Wer die hoch verzinsten Sparangebote ausländischer Banken wie der Demir Halk, der Finansbank, der UGBI-Bank und neuerdings der Internetbank first-e nutzen will, muss ebenso wenig Angst um sein Geld haben wie bei deutschen Banken. Vorausgesetzt, er bleibt unterhalb der Grenze, bis zu der die Bank die Kundeneinlagen sichert.

Alle Kreditinstitute, die ihren Sitz in einem EU-Mitgliedsland haben, sind verpflichtet, Kundeneinlagen abzusichern. Das jeweilige Aufsichtsamt des Landes prüft, ob das Institut einer entsprechenden Entschädigungseinrichtung angehört. Vorgeschrieben ist ein Mindestschutz, nach dem 90 Prozent der Einlagen abgesichert sein müssen, und zwar bis mindestens 20.000 Euro pro Kunde und Institut. Auch wenn ein Kunde mehrere Konten unterhält, wird er nur einmal entschädigt. Jedes Land kann selbst entscheiden, ob es einen höheren Schutz als den in der Richtlinie vorgesehenen bietet.
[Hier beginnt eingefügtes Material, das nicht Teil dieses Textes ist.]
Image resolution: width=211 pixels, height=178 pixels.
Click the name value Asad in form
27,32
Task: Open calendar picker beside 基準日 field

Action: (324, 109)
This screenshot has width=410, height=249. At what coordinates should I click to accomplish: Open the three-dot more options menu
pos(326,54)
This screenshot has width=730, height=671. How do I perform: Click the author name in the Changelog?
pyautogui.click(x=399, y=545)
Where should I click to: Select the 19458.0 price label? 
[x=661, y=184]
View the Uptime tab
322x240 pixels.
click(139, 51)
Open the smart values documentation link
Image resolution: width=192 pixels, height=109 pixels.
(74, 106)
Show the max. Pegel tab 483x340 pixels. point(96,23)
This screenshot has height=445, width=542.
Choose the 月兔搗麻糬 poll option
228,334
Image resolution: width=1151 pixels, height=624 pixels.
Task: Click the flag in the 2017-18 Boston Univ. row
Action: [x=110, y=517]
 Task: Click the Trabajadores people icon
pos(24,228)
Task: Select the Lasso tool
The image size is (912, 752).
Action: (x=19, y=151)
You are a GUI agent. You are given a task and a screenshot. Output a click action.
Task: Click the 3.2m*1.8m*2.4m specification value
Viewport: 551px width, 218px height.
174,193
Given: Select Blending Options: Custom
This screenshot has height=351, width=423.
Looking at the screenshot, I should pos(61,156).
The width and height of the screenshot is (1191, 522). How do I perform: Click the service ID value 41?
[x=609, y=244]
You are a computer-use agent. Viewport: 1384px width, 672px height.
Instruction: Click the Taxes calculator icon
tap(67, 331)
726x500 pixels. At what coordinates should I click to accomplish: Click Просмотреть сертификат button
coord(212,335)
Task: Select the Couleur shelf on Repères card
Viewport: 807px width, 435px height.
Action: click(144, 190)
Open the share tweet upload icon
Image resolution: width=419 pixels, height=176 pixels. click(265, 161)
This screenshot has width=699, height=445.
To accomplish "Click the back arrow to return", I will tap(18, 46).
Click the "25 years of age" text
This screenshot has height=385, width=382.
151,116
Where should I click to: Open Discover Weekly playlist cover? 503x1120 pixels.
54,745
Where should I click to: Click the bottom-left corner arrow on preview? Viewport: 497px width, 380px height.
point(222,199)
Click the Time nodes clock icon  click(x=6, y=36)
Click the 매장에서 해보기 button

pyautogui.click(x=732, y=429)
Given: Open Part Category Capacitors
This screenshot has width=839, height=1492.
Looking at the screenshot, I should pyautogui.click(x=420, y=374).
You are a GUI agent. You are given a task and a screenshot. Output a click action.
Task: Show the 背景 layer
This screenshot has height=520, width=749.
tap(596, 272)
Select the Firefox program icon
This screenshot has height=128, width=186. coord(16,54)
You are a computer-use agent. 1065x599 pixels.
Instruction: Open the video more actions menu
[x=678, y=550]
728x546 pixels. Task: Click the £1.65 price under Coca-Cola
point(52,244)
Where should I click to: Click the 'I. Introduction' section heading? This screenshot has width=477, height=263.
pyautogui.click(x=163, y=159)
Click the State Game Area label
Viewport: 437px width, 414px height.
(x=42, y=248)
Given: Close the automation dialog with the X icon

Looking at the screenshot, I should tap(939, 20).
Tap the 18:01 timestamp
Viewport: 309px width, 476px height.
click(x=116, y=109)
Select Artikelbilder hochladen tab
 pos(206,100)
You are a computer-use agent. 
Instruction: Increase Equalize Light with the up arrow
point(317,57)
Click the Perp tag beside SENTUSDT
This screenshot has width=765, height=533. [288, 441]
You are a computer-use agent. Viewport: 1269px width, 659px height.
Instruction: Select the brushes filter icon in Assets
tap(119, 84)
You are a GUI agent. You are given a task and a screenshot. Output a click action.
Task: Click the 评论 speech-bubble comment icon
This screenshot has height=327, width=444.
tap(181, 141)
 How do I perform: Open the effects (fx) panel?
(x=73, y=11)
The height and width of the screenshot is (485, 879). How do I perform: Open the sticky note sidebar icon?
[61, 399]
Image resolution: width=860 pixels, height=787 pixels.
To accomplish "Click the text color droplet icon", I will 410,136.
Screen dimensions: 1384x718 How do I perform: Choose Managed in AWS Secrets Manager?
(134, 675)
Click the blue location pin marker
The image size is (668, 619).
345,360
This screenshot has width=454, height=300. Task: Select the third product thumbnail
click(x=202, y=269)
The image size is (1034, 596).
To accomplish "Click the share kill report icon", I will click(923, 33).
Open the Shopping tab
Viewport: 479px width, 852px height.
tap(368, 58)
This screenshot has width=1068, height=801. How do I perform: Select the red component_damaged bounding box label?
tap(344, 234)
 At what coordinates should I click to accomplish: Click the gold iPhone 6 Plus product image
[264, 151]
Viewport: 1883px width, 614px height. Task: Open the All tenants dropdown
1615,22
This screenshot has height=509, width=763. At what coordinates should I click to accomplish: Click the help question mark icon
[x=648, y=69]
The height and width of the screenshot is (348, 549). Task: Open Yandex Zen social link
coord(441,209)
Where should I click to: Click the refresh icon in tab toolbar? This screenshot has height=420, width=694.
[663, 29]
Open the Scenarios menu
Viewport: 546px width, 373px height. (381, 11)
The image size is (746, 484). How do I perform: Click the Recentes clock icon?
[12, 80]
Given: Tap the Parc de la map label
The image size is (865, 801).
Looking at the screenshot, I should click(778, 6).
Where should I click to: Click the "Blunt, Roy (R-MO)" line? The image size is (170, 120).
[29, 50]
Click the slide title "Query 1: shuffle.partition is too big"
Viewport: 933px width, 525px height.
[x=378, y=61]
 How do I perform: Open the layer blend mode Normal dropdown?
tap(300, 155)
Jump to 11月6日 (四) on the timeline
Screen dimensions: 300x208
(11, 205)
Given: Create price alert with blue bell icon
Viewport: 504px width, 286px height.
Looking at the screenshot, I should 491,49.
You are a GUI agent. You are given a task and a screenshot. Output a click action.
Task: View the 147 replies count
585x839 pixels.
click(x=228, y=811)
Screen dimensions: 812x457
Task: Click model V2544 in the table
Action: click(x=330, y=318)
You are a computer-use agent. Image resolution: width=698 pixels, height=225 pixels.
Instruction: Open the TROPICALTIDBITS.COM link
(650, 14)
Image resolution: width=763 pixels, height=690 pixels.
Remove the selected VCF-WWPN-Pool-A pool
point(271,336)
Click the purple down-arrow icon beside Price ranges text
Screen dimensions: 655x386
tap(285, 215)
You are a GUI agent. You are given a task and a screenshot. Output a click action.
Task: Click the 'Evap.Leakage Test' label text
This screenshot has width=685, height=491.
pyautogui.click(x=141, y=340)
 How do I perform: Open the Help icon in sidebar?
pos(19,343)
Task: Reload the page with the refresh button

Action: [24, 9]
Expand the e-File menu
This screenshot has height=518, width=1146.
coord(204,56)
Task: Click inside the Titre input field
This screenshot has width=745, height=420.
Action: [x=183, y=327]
Der Einlagenschutz gilt auch für Zweigstellen, die von den Kreditinstituten in anderen EU-Staaten errichtet werden. Zuständig für die Aufsicht dieser Zweigstellen ist immer die Aufsichtsbehörde des Herkunftslandes.

Die Internetbank first-e gehört zur französischen Banque d'Escompte, die der französischen Bankenaufsicht und damit der französischen Einlagensicherung unterliegt.

Sollte eine Bank Pleite gehen, braucht der Kunde sich nicht selbst um sein Geld zu kümmern. Wenn das Aufsichtsamt die Zahlungsunfähigkeit feststellt, wendet sich die Bank an die Entschädigungseinrichtung. Und die nimmt Kontakt zu den Kunden auf.